Higher mature diet adherence was associated with increased Shannon (but not Simpson) diversity and richness (Chao1) at baseline (rho = 0.3989, p < 0.05; rho = 0.3952, p < 0.05; rho = 0.4968, p < 0.01, respectively; n = 35 with available microbiome data, Figure 3G–I). Higher vegetarian diet adherence was associated with increased microbial Simpson diversity and increased Shannon diversity (rho = 0.3583, p < 0.05; rho = 0.3323, p = 0.0508, respectively; n = 35), but was not significantly associated with richness (Chao1, rho = 1347, p > 0.05, n = 35, Figure 3J–L). rMED scores were positively associated with Simpson and Shannon diversity as well as microbial richness (Chao1) at baseline (rho = 0.3302, p < 0.05; rho = 0.4454, p < 0.01, n = 36; rho = 0.5218, p < 0.01, respectively; n = 36, Figure 3M–O).

Higher mature diet adherence was also associated with increased Simpson diversity, trending Shannon diversity, and richness (Chao1) at six months (rho = 0.4675, p < 0.05; rho = 0.4234, p = 0.0559; rho = 0.3891, p = 0.0813, respectively, Figure 4A–C). Pre-packaged diet adherence was inversely associated with Shannon diversity (but not Simpson) and richness at six months (rho = 0.3984, p < 0.05; rho = 0.5059, p < 0.01, respectively, Figure 4D–F). Meat diet adherence was not associated with any significant differences in microbial diversity.

Figure 4.

Figure 4

Pre-diagnosis diet is associated with microbial diversity at 6 months. (AC): Increased mature diet adherence was associated with increased Simpson diversity, increased Shannon diversity, and an increase in richness at 6 months (rho = 0.4234, p = 0.0559, n = 24; rho = 0.4675, p < 0.05, n = 24; rho = 0.3891, p = 0.0813, n = 24). (DF): Pre-packaged diet adherence was not associated with Simpson diversity at 6 months (rho = −0.2945, p > 0.05) but was inversely associated with Shannon diversity and richness at 6 months (rho = 0.3984, p < 0.05, n = 23; rho = 0.5059, p < 0.01, n = 23).

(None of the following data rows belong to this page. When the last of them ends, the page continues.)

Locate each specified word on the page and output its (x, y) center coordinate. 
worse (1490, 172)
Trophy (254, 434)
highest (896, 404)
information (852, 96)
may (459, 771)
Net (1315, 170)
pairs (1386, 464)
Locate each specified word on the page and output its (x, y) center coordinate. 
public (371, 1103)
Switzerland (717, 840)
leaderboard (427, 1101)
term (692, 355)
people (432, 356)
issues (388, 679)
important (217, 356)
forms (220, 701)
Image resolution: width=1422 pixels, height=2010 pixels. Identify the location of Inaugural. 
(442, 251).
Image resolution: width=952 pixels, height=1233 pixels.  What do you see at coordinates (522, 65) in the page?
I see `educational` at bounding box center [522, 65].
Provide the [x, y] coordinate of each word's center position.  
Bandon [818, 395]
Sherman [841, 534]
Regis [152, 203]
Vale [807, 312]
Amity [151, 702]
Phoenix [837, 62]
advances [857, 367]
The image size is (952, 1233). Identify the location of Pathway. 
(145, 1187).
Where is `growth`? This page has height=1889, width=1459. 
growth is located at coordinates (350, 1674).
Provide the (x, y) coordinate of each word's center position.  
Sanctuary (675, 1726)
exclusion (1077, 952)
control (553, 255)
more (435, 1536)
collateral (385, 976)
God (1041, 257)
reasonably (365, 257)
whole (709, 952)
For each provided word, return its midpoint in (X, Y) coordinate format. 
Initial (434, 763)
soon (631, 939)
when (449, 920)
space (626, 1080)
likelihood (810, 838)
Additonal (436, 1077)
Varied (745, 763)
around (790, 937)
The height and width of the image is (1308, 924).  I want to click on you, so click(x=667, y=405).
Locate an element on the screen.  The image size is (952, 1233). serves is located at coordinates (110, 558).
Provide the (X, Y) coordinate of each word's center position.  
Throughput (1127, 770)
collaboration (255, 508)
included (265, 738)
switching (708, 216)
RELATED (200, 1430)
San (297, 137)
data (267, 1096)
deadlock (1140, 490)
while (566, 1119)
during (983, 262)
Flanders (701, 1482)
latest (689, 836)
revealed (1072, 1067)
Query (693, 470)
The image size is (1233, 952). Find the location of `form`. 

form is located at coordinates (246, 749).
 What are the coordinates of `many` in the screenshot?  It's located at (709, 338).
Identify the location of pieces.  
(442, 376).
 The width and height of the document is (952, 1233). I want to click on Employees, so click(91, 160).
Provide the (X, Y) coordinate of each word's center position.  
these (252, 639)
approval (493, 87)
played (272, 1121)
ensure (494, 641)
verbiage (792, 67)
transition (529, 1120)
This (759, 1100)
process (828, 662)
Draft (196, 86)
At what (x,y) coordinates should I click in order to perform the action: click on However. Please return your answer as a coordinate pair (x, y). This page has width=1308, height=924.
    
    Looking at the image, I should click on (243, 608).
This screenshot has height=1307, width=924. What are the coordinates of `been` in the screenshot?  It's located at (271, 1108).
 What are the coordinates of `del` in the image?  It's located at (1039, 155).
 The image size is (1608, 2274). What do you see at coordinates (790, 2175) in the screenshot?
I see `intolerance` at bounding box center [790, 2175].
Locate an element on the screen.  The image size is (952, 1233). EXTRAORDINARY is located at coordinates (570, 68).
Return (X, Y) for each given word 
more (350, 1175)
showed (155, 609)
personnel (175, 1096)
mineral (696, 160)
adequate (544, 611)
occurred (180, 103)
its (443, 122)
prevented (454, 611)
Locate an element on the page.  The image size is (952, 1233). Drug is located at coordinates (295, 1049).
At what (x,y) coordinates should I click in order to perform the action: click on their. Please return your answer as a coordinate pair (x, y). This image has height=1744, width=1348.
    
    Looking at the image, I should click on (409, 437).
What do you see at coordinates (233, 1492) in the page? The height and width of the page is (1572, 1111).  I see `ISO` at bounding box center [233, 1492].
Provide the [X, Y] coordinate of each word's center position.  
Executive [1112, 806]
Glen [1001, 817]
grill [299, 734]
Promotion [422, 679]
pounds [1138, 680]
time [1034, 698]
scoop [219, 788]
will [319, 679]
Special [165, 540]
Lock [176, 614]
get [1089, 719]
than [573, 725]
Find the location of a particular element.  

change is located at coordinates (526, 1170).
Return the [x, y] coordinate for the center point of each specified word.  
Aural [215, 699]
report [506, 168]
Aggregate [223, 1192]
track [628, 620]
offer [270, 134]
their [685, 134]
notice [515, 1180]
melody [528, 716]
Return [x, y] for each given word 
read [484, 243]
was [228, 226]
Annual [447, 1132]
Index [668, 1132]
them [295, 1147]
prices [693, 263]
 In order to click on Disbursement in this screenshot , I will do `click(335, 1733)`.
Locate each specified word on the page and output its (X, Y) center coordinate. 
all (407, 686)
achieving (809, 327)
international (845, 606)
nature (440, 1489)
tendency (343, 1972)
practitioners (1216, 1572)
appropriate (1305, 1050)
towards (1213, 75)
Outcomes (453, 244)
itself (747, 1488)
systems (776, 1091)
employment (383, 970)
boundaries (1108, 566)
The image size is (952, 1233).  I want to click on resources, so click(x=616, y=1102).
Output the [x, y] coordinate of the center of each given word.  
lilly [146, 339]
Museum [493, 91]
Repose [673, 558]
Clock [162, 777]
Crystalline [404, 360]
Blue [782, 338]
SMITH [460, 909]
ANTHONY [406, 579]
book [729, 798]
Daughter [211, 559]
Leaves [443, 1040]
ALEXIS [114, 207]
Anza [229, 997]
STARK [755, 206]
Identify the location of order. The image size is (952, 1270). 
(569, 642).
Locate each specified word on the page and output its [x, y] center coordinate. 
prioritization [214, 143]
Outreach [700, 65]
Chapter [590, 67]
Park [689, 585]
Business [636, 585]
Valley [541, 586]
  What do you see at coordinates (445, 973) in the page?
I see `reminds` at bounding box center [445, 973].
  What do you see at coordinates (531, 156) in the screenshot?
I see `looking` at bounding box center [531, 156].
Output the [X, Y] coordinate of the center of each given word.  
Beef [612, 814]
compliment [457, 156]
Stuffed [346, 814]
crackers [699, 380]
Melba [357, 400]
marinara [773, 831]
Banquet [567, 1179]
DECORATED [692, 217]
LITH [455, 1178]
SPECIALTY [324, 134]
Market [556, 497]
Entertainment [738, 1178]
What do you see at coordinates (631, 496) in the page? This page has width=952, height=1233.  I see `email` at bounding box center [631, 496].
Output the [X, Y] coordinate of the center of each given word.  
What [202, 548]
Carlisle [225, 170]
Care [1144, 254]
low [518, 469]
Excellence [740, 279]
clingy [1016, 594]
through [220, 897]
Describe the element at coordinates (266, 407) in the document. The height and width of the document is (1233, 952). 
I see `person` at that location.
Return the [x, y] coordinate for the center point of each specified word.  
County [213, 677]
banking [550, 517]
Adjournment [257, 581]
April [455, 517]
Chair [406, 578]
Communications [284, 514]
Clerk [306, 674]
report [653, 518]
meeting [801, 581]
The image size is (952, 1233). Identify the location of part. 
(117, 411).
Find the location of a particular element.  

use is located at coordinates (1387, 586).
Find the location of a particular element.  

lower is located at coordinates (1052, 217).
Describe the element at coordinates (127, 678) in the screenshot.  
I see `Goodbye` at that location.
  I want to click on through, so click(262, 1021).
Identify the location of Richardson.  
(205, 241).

3.5. Lower Baseline Microbial Diversity Was Associated with Earlier Disease Flare

There were no significant differences in baseline microbiota patterns or diversity/richness scores in patients that failed EEN compared to responders (loss or lack of response; failures n = 4, responders n = 27; the five patients who started anti-TNF therapy concomitant with EEN were not included). Among those who responded to EEN (n = 27 with baseline stool available), lower Simpson and Shannon microbial diversity at baseline was associated with earlier disease flare (HR:0.00044, p < 0.05, 95%CI 0–0.819; HR = 0.403, p = 0.05, 95%CI 0.162–1.002, Figure 5). Richness (Chao1) was not associated with disease flare. For graphical purposes, tertiles of microbial diversity are shown in Figure 5; continuous diversity was used for analyses.

Figure 5.

Figure 5

Lower baseline microbial diversity is associated with decreased time to disease flare. A lower Simpson diversity at baseline was associated with decreased time until disease flare requiring GCS; tertiles are shown for illustrative purposes; n = 29, with three disease flares. Tertile 1 = lowest diversity, tertile 3 = highest.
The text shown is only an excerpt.